Atmospheric scientists often use mixing ratios to express the concentrations of trace compounds in air. Mixing ratios are often expressed as ppmv (parts per million volume): $${\text {ppmv of}} \ X=\frac{\text { vol of } X \text { at STP }}{\text { total vol of air at STP }} \times 10^{6}$$ On a certain November day, the concentration of carbon monoxide in the air in downtown Denver, Colorado, reached \(3.0 \times 10^{2}\) ppmv. The atmospheric pressure at that time was 628 torr and the temperature was $0^{\circ} \mathrm{C}$ . a. What was the partial pressure of CO? b. What was the concentration of CO in molecules per cubic meter? c. What was the concentration of CO in molecules per cubic centimeter?

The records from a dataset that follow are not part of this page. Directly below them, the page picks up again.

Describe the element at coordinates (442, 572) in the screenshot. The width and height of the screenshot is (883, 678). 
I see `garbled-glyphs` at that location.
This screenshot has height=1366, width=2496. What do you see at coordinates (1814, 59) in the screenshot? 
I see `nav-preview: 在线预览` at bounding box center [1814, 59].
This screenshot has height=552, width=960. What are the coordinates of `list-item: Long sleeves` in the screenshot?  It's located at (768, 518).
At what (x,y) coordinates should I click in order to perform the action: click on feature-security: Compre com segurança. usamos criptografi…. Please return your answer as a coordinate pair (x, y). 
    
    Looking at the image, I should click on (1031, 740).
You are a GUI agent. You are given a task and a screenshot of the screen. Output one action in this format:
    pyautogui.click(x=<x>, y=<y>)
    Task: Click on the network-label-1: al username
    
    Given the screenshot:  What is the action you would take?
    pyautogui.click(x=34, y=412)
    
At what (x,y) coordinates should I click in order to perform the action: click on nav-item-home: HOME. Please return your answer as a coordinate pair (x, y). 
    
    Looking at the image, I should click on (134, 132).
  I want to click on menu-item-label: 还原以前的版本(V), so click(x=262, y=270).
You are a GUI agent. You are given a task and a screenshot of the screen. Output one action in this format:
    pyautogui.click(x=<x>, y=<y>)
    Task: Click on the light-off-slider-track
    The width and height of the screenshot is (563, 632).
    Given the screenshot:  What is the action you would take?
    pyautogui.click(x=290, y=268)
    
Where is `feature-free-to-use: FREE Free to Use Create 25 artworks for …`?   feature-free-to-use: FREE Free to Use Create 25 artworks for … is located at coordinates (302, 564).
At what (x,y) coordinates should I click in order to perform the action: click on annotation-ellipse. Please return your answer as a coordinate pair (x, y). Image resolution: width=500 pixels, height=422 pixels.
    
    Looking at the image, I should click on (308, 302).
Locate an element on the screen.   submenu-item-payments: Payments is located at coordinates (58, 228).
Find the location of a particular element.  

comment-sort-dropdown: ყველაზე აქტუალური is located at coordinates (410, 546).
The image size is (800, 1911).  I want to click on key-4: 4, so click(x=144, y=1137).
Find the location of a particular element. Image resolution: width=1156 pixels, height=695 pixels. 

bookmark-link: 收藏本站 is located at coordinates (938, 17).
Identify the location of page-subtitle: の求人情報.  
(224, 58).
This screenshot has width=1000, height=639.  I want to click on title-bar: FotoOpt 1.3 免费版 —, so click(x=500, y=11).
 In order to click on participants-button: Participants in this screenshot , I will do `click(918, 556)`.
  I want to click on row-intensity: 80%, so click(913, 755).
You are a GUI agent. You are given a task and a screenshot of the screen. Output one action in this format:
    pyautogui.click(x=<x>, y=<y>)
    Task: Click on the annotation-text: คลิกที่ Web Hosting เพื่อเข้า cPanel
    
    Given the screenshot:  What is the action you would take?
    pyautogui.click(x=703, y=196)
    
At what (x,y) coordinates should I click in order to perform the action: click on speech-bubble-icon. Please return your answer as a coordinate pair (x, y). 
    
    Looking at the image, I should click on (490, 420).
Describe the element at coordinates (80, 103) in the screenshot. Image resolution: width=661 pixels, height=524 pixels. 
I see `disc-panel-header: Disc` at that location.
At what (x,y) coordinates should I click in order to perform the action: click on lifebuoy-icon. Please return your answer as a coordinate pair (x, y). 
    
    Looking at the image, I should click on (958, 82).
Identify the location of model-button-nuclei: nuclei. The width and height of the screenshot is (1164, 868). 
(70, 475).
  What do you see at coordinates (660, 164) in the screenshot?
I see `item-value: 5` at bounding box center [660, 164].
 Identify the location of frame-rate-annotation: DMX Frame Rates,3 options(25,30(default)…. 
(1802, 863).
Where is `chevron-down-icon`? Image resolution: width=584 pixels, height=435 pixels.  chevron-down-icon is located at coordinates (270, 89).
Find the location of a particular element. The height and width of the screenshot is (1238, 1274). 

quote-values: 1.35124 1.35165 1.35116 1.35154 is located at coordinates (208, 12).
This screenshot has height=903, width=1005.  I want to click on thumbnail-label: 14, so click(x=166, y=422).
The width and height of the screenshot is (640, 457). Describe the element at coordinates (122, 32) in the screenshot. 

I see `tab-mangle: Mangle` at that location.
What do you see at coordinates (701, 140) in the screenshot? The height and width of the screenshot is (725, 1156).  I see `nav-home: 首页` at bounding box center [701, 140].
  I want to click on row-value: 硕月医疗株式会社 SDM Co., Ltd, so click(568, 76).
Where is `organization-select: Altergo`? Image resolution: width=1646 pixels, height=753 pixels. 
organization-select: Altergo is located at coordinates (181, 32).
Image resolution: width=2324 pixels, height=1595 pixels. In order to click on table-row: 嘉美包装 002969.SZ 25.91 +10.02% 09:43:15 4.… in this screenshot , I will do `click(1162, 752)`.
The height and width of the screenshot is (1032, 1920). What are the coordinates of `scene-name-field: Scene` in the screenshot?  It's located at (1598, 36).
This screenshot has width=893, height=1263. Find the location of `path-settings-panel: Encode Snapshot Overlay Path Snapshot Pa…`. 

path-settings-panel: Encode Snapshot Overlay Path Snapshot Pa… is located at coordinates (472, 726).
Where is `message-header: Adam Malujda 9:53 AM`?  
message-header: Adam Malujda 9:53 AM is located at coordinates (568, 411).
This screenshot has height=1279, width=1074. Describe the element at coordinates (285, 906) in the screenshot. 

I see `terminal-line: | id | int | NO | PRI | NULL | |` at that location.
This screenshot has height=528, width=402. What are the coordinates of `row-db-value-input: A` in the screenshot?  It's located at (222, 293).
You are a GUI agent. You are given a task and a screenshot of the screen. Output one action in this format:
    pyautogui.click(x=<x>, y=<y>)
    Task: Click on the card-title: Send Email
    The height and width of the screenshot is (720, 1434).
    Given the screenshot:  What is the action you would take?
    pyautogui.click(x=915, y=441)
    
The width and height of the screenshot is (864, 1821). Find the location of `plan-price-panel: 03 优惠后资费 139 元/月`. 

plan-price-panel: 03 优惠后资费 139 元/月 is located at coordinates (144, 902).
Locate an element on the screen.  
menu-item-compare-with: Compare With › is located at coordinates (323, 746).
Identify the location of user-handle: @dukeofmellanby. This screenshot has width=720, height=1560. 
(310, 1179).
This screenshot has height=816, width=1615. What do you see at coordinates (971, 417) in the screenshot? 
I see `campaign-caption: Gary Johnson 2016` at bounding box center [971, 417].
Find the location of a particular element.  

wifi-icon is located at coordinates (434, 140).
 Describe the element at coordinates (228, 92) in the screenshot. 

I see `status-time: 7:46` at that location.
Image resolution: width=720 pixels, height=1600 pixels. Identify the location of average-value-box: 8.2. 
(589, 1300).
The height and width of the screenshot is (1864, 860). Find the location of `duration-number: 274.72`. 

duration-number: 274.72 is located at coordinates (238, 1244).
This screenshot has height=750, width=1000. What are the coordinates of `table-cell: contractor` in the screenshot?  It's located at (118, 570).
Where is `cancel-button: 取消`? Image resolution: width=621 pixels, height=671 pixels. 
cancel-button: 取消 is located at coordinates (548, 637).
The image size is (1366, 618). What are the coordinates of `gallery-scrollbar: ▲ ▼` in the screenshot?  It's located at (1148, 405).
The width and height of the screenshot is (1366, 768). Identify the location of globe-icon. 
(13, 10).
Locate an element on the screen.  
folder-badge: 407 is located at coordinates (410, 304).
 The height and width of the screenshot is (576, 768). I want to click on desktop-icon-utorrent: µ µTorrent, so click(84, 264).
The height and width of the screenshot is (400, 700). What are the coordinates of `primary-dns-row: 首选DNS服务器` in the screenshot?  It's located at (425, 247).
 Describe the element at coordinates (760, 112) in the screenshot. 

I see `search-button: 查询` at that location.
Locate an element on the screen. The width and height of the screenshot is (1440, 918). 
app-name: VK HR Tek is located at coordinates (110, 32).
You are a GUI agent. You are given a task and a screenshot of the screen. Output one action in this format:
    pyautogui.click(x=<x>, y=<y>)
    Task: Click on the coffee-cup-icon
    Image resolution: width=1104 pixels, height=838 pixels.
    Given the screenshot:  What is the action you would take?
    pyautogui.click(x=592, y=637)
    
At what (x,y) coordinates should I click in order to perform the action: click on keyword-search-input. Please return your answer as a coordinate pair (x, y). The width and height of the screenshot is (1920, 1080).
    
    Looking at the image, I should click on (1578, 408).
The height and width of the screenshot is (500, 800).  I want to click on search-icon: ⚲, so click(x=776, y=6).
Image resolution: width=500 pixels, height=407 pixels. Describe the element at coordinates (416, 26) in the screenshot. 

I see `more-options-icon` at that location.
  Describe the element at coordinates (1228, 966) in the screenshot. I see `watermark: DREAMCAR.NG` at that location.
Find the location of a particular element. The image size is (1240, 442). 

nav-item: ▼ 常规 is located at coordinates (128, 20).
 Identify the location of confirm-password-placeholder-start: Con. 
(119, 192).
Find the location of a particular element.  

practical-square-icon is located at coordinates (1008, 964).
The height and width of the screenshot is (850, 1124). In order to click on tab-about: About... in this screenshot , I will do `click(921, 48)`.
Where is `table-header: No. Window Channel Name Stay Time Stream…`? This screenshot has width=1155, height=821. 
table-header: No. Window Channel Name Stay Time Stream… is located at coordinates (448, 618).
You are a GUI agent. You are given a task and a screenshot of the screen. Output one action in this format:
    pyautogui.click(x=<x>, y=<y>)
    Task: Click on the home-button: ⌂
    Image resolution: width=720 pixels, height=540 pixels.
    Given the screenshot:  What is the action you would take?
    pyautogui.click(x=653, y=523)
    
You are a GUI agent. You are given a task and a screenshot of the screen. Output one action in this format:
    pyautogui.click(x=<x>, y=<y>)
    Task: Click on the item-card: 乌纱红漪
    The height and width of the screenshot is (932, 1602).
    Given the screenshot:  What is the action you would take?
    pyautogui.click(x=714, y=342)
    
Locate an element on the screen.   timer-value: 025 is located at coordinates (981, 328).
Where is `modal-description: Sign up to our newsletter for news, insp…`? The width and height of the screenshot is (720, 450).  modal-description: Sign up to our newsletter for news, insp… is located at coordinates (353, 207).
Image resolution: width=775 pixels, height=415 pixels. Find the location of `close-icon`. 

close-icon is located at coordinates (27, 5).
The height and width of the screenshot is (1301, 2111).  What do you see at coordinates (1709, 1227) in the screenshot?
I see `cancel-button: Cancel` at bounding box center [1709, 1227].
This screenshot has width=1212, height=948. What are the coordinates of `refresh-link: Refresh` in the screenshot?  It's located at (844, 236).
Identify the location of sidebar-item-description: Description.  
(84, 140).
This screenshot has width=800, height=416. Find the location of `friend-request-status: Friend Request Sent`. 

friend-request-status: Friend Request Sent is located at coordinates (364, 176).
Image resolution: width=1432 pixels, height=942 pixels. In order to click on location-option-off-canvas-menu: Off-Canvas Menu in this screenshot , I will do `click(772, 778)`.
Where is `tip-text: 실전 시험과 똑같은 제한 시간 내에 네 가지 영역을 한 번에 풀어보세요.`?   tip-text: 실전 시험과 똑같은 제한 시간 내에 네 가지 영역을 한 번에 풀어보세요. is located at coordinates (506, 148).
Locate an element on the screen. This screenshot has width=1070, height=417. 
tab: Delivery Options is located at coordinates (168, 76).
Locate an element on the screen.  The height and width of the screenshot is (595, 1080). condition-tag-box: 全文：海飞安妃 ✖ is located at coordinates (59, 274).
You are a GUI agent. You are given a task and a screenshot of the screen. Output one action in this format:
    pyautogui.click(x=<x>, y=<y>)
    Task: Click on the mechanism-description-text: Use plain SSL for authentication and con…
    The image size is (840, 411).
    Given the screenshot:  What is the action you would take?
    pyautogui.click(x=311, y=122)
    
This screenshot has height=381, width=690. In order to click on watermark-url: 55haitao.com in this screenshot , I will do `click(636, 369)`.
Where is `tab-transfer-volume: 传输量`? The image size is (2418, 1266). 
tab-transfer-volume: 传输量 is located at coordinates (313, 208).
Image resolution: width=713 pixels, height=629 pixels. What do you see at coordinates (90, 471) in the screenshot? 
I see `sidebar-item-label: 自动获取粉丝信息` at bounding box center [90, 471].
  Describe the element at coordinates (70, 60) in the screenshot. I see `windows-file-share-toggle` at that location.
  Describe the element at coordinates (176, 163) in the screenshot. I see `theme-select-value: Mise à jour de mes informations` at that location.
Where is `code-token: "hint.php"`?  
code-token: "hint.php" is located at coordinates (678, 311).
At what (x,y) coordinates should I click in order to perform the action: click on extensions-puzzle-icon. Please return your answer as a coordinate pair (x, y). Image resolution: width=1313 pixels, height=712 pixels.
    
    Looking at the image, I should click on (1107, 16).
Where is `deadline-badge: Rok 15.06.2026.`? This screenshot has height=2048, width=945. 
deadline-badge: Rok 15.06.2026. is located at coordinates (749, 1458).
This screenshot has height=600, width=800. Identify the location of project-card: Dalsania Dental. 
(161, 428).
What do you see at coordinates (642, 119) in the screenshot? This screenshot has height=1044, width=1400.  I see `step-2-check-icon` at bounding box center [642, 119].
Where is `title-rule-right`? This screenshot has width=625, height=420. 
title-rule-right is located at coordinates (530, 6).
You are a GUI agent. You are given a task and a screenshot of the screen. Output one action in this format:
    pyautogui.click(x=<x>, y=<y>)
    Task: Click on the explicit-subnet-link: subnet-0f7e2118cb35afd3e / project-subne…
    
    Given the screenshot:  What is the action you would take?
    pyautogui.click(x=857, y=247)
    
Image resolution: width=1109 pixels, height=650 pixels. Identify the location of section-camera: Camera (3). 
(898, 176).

To find the partial pressure of CO, we first need to calculate the total moles of the gas at the given pressure and temperature using the Ideal Gas Law. The Ideal Gas Law is given as: \(PV = nRT\) where P is pressure, V is volume, n is the number of moles, R is the gas constant, and T is temperature. Here, T is given in Celsius. To change it to Kelvin, we just add 273 to the Celsius temperature: T = \( 0 + 273 = 273K \) We also need to convert the pressure from torr to atm: Pressure in atm = Pressure in torr / 760 Pressure in atm = \(628 / 760 \approx 0.8263 \) Now, rewrite the Ideal Gas Law equation for the number of moles and rearrange as follows: Moles (n) = \(P_{air}V / RT\) We are given mixing ratio in ppmv, which we can rewrite using the given formula, ppmv of CO = \( (n_{CO}) / (n_{total}) × 10^6 \) So we can rearrange this formula to find moles (n) of CO: Moles (n_{CO}) = \( ppmv_{CO} × n_{total} / 10^6 \) Now, to find the partial pressure of CO (P_{CO}), use the Ideal Gas Law again by rearranging the equation for pressure: Partial Pressure of CO (P_{CO}) = \( n_{CO}RT / V \) Plug in the values we found for the moles of CO and the total pressure: Partial Pressure of CO = \(3.0 × 10^2 \times 0.8263 \times (0.08206 \times 273) / 10^6\) Partial Pressure of CO = \(0.00616 \space atm\)

To convert concentration to molecules per cubic meter, we will first find the number of moles of CO in 1 m^3 using the Ideal Gas Law: Moles of CO in 1 m^3 (n_{CO}) = \( (P_{CO} × 10^3) / RT \) Now, to convert moles to molecules, we can use Avogadro's number (6.022 × 10^23 molecules per mole): Molecules of CO in 1 m^3 = \( n_{CO} × (6.022 × 10^23) \) Plug in the values we found: Molecules of CO in 1 m^3 = \(((0.00616 \times 10^3) / (0.08206 \times 273)) × (6.022 × 10^23)\) Molecules of CO in 1 m^3 = \(8.63 × 10^{19} \)

To convert concentration from molecules per cubic meter to molecules per cubic centimeter, we can use the conversion factor \( (1 m^3 = 10^6 cm^3) \) by dividing the molecules per cubic meter by the conversion factor: Molecules of CO per cm^3 = Molecules of CO per m^3 / 10^6 Plug in the value we found: Molecules of CO per cm^3 = \( 8.63 × 10^{19} / 10^{6} \) Molecules of CO per cm^3 = \( 8.63 × 10^{13} \) So the results are: a. The partial pressure of CO is \(0.00616 \space atm\). b. The concentration of CO in molecules per cubic meter is \(8.63 × 10^{19}\). c. The concentration of CO in molecules per cubic centimeter is \(8.63 × 10^{13}\).